What is interpretable deep learning?

In this series of blogs we look at the rising field of Interpretable Deep Learning, with a focus on computer vision tasks. Before digging into specific methods of interpretability, it is important to understand the motivations behind this hot-topic.

Deep learning (DL) models have achieved superior performance in comparison with traditional methods in a myriad of applications. However, as networks grow in complexity, and the deeper they become, the harder it becomes to interpret how DL models make their prediction.

Popular DL architectures, like Resnets, U-nets and GANs are often employed as black-box models for tasks of classification, regression and segmentation. Understanding the reasons behind predictions of DL methods is a crucial step towards a responsible implementation of these types of methods. An important motivating example is the use of DL models in the medical field, where it is particularly necessary to consider transparency and accountability. Take for example a DL algorithm that tries to diagnose a disease from medical data. It is important to understand if the algorithm is making its decisions based on features that are biologically meaningful for that particular disease, as opposed to making biased predictions solely based on noise, or concurrent symptoms from another unrelated disease.

Besides being useful for end-users and even ethical committees and regulatory agencies, interpretability methods can also be very helpful for developers and DL engineers. Visualizing and understanding predictions made by networks allows for sanity-checks and identification of biases and potential adversarial attacks, and can ultimately lead to improved performance of models.

Owing to these multiple motivations, the field of Interpretable Deep Learning has therefore gained a lot of momentum in recent years. But what is interpretability?

Interpretability vs Explainability

There is no formal definition of what interpretability in DL entails, or even a common notion of how it is measured and evaluated. Interpretability and explainability are often used interchangeably in the context of deep learning, although these two terms are not in fact identical:

  1. Interpretability is about the extent to which humans can consistently predict what is going to happen to a model’s result, given a change in input or in model parameters.
  2. Explainability can be defined as - more than just being able to discern the mechanics of a model - the extent to which these mechanics and cause-effect relations can be understood and explained in human concepts.

◇ ◇ ◇ ◇ ◇ ◇ ◇

■ TASK LIST:
A: Do the following statements agree with the piece on interpretable deep learning above? For each, answer yes or no and quote the words from the piece that decide it. (i) The piece says interpretability in deep learning has a formal definition. (ii) The piece says interpretability methods can help developers and DL engineers. (iii) The piece treats interpretability and explainability as identical terms.
B: Extend the piece on interpretable deep learning, starting right after its last sentence.

◇ ◇ ◇ ◇ ◇ ◇ ◇

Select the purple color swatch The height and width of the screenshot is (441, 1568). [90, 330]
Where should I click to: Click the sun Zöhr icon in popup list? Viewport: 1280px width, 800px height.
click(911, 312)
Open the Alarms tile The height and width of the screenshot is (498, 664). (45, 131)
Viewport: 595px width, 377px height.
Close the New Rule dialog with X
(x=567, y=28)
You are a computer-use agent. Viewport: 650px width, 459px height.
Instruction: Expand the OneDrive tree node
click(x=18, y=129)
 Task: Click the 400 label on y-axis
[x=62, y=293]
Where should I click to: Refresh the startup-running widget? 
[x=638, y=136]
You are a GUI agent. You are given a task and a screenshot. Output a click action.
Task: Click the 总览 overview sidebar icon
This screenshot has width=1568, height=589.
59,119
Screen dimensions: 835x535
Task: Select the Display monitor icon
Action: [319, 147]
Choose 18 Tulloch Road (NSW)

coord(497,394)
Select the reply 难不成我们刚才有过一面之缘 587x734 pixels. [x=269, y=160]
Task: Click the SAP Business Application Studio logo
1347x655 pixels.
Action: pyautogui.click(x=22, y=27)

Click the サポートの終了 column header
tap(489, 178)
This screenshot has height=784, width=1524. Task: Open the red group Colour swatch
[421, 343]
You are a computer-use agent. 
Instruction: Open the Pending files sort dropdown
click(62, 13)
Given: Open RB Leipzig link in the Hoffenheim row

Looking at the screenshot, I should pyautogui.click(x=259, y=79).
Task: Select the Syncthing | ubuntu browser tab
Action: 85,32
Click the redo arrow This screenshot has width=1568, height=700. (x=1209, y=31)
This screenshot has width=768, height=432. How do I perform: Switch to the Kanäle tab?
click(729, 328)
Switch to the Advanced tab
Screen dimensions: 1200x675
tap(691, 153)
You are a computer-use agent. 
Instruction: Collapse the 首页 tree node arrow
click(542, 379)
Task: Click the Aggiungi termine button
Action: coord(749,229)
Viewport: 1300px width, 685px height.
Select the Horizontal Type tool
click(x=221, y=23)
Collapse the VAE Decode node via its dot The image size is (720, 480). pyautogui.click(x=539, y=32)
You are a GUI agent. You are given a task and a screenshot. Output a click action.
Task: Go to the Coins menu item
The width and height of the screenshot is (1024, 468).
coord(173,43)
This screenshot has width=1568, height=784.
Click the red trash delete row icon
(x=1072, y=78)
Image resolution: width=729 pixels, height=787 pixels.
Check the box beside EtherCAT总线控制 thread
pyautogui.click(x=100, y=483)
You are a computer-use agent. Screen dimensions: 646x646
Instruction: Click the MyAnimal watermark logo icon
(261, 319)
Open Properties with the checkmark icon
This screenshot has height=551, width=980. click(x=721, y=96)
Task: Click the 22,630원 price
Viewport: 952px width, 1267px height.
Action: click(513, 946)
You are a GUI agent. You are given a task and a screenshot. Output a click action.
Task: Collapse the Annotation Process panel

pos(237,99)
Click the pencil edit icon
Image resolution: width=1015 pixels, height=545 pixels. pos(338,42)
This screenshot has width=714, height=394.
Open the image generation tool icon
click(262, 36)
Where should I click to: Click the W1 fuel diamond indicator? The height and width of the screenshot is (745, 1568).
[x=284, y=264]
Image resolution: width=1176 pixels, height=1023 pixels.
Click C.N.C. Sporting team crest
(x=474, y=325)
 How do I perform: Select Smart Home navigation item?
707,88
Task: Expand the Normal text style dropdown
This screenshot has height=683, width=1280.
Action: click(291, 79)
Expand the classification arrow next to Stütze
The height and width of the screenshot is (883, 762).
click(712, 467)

◇ ◇ ◇ ◇ ◇ ◇ ◇

■ ANSWERS TO THE TASKS:
A:
(i) No: "There is no formal definition of what interpretability in DL entails"
(ii) Yes: "interpretability methods can also be very helpful for developers and DL engineers"
(iii) No: "these two terms are not in fact identical"

B:
Even though there is a subtle difference between these two concepts, it is not hard to understand that they are highly related, and that interpretability is a necessary condition to ultimately allow for explainability. Because these two concepts are often used with the same meaning, it is frequent to refer to the result of interpretability methods as explanations.

Types of interpretability

Methods of interpretable deep learning can be grouped into two main categories:

  1. Intrinsic interpretability is achieved with models that are inherently interpretable in their structure. This includes models where the decision process can be “followed”, such as decision- tree types of models and the use of attention mechanisms, and also models with incorporated interpretability constraints, such as the learning of disentangled features. These methods are further explained and discussed in Part III of this blog series.

  2. Post-hoc interpretability refers to the application of methods that analyze a model’s decisions after its training. Examples of this include feature visualization and feature attribution methods.

Interpretable-DL
Figure 1. Examples of intrinsic and post-hoc interpretability methods.


With further subsets, they can be classified based on their scope:

  1. Global interpretability: understanding how the model makes decisions, based on an integrated analysis of its structure and learned parameters.
  2. Local interpretability: reflecting model behaviour for individual instances, by analysing specific decisions of the network.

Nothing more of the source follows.